You're lucky to have found such amazing people who share the same interests. I would love to join in some day!
This post makes me so hungry ;) Everything looks and sounds amazing!!! Wish we could have been there to join in on all the fun!!!
I'm already converted but I still want a slice.
What fun to get together to unbake. I love unbaking with others. It all looks so delicious!
Nelly is the sweetest, yes indeed.
My mouth is watering. Everything looks so good!
Heathy, Lauren, Nic, Michelle, Lori and Bitt - We would love to have you all there to join in the next unbaking bash. I'm so happy to have connected with all of you through your amazing blogs (and Nicole in person!).
Camille and Nelly - you two already know how grateful I am for your friendship. I can't wait for our next adventure (NYC?)
JL - thanks so much for stopping by. I've been enjoying your posts and tweets so much lately. I hope your weekend was as delicious!
I love raw desserts! I need more time in my week to make them. I have one in mind today that I want to make tonight!
No chance you could post that Mint CHeesecake recipe?
Nice pictures. I wish I were closer to Toronto, even though I am 3 hours away, so that I could hang out with fun ladies like y'all!
Wow! I can't keep up with all the amazing adventures you are having:)
'Toronto's Raw Trio' does it again.
Everything looks incredible, and I really appreciate the link to the new book by Matthew Kenney...I'm going to need a bigger bookshelf:)
PLEASE PLEASE PLEASE post the Blueberry Lavender Cheesecake recipe, that sounds absolutely amazing!
Noelle - it is Russell James' recipe. I'll send him an email to see if he minds.
Gerard - Since you asked so nicely, I'll get something up for you very soon.
Evergreen - I will happily exchange some raw sweets for some of the amazing kombucha you've been brewing. I agree, Matthew Kenney's new book look amazing. I am buying a new bookshelf this week.

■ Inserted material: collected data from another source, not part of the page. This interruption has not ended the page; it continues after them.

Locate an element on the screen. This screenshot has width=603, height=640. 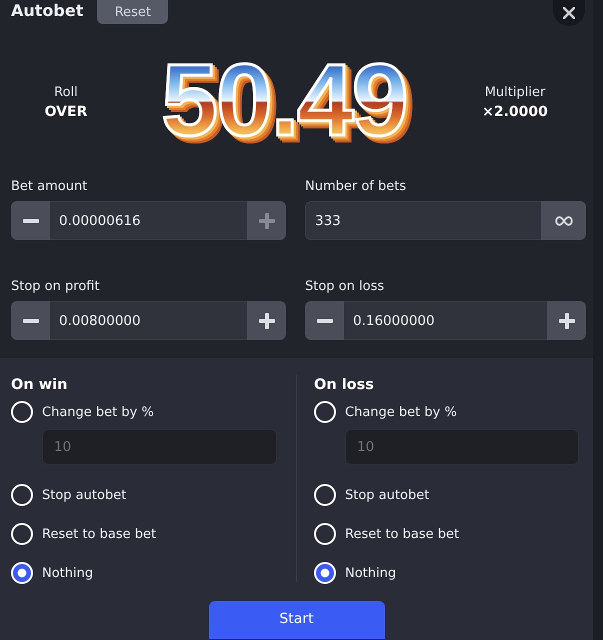
close-button is located at coordinates (569, 13).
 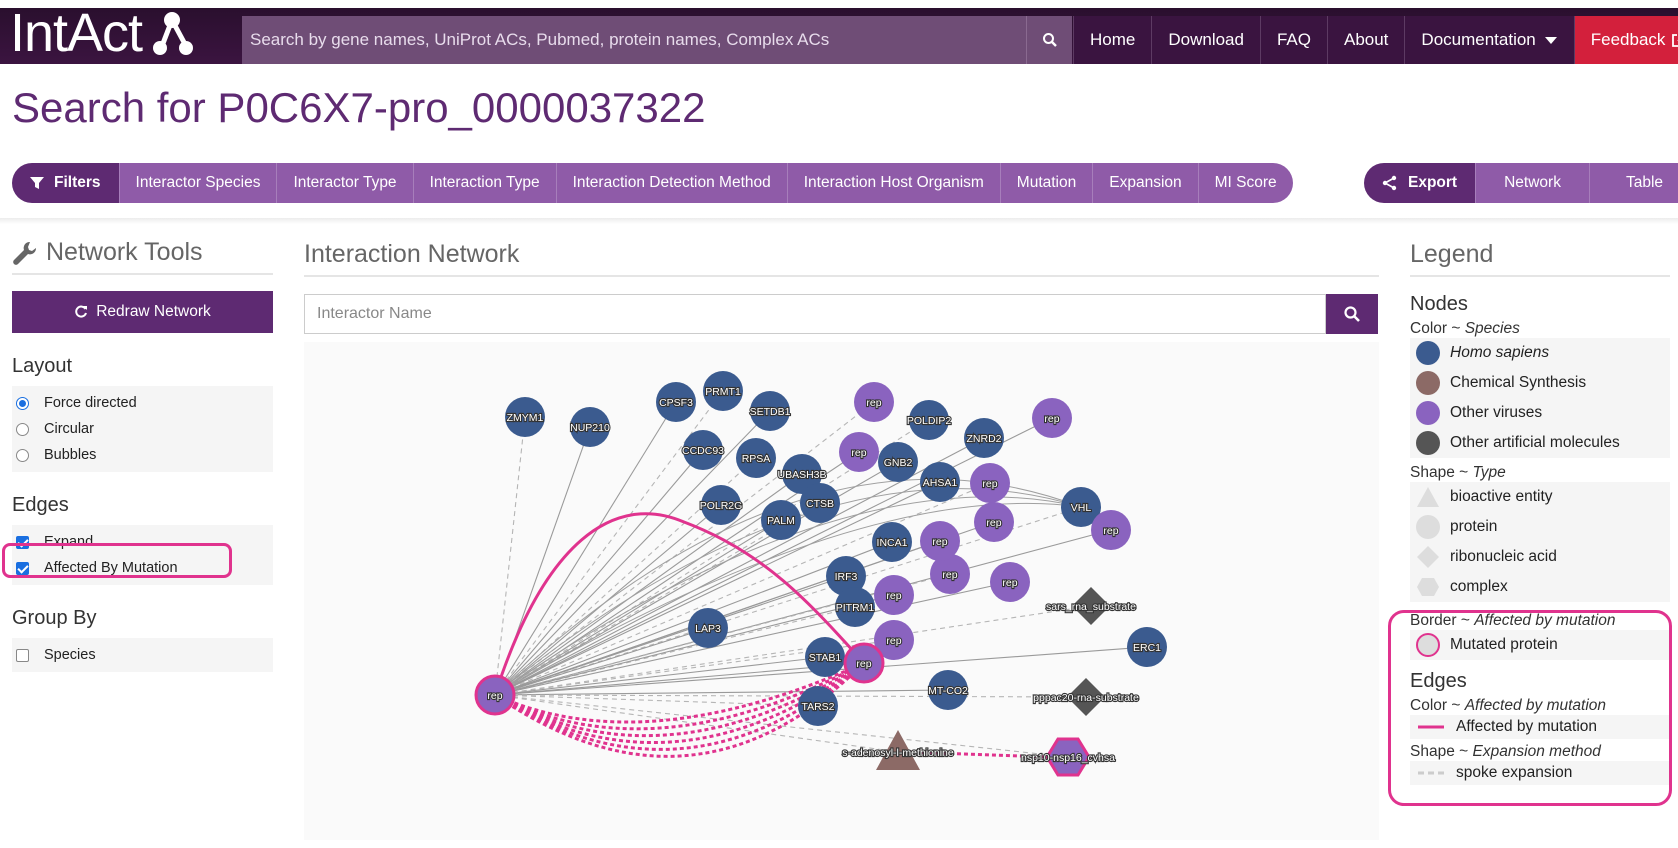 What do you see at coordinates (22, 455) in the screenshot?
I see `radio-bubbles` at bounding box center [22, 455].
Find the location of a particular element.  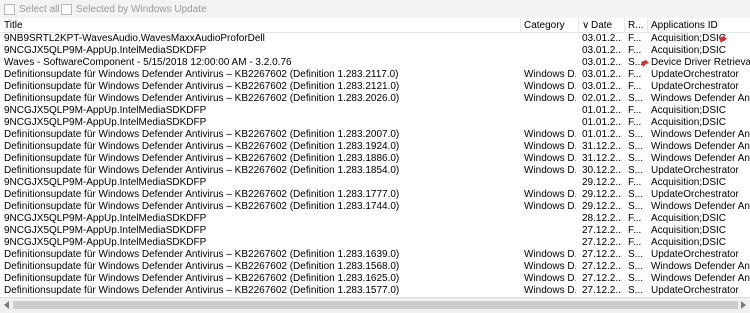

horizontal-scrollbar is located at coordinates (375, 305).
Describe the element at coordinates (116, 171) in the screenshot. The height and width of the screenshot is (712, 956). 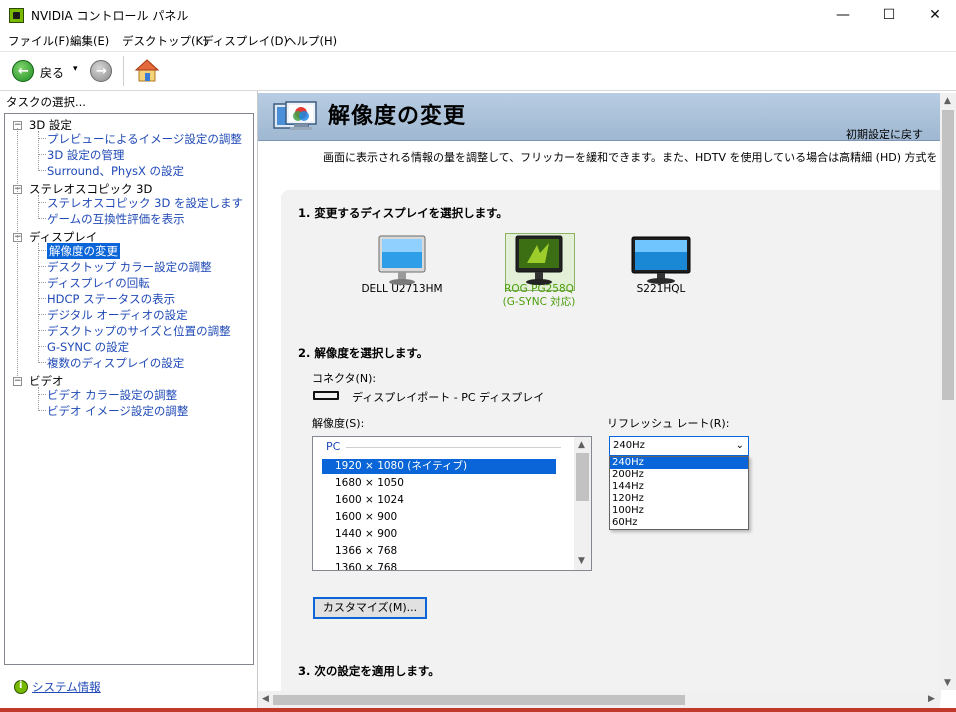
I see `tree-item-surround-physx: Surround、PhysX の設定` at that location.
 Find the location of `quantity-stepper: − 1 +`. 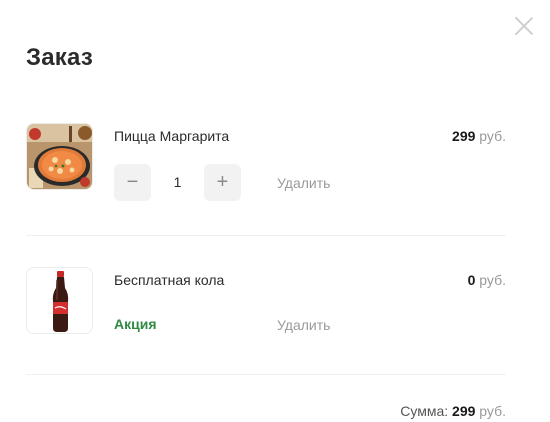

quantity-stepper: − 1 + is located at coordinates (178, 182).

Wow...so many yummies! Lovely blog you have! Enjoy!
I just made my first raw vegan cheesecake this week =) They are love at first bite! All those treats look wonderful, I hope I meet folks that I can get together and unbake with someday =)
Hi Pam and tyrah,
I know, it is a pretty serious assortment of sweets. We would love to have you join us in more unbaking in the future. It is good to spread the raw desserts around.